A cellular neurophysiological correlate of learning and memory is long-term potentiation (LTP), which is one of the most characterized forms of synaptic plasticity31. It has been shown that the protein synthesis-dependent late phase of LTP (L-LTP) is impaired in adult animals that were exposed to repeated or prolonged general anesthesia during early postnatal period32. To study whether intranasal insulin pre-treatment prior to repeated general anesthesia in juvenile mice rescues the deficits in synaptic plasticity in adult animals, we measured L-LTP in acute hippocampal slices from adult (8 weeks of age) control mice as well as mice subjected to repeated general anesthesia which were pretreated with intranasal insulin or vehicle during early postnatal period. Stimulation of the Schaffer collateral pathway in stratum radiatum (CA1) with theta-burst stimulation (TBS) induced long-lasting potentiation of field excitatory postsynaptic potential (fEPSP) in control mice (Fig. 3a). L-LTP was impaired in mice subjected to repeated anesthesia (fEPSP slope normalized to baseline; control: 142.04 ± 7.64%; anesthesia + vehicle: 101.34 ± 9.52%; n = 8–10 mice/condition, p < 0.01, Fig. 3a). Interestingly, intranasal insulin-pretreated mice showed persistent synaptic potentiation which was comparable to the control group (control: 142.04 ± 7.64%; anesthesia + insulin: 132.8 ± 5.81%, p > 0.05, Fig. 3). We observed no alterations in input–output relationships (Fig. 3B) and the paired pulse facilitation (Fig. 3c) in any experimental group, indicating that basal synaptic transmission remained unchanged.

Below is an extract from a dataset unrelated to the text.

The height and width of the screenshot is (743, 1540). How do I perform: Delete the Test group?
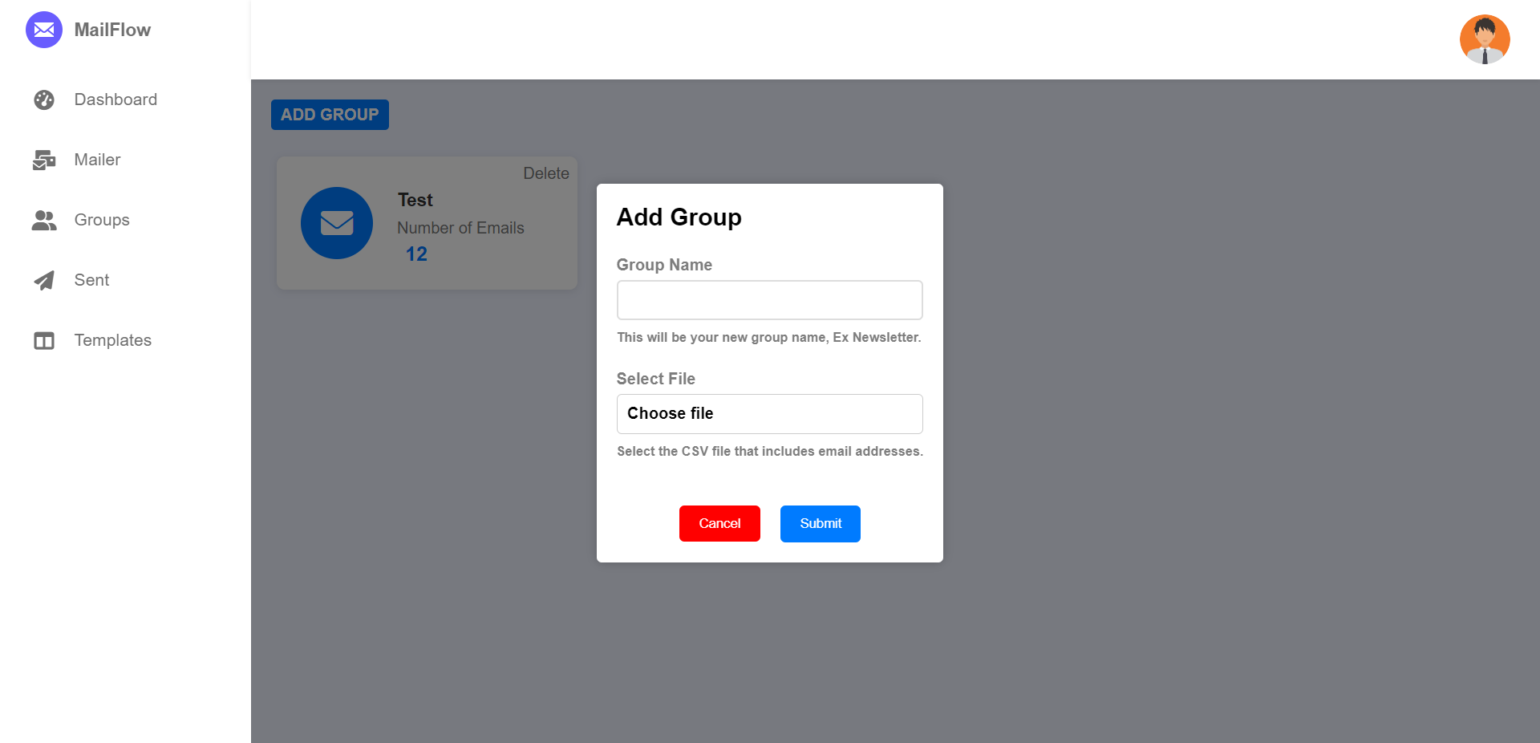point(545,173)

These results indicate that intranasal insulin rescues repeated general anesthesia-induced impairment in L-LTP.

Figure 3
figure 3

Intranasal insulin prevents repeated anesthesia-induced impairment in L-LTP. (a) Acute hippocampal slices were prepared from adult mice and field excitatory postsynaptic potentials (fEPSPs) were recorded in the CA1 hippocampal area following theta-burst stimulation (TBS) of the Schaffer collateral pathway. Representative traces at 3-h time-point are shown for each condition (baseline in black and 3 h post-TBS in grey). Column bars on the right show quantification of fEPSP slope (% of baseline) during the last 10 min of recording (average responses during 170–180 min post-TBS). Whereas the late-phase of long-term potentiation (L-LTP, 3 h after stimulation) is impaired in anesthesia-exposed mice, this impairment is rescued in mice pretreated with intranasal insulin (F2, 23 = 7.204; control (n = 8 slices from 8 mice) versus Anesthesia + saline (n = 10 slices from 10 mice), **p < 0.01; Anesthesia + saline versus Anesthesia + insulin (n = 8 slices from 8 mice), *p < 0.05; one-way ANOVA followed by Tukey’s multiple comparisons post hoc test). (b) No differences were found between the three experimental groups in input–output curves over a wide range of stimulus intensities. (c) Paired-pulse facilitation is not different between groups. For statistical analysis in (b) and (c), two-way ANOVA followed by Tukey’s multiple comparisons post hoc test was used. Data are presented as mean ± SEM.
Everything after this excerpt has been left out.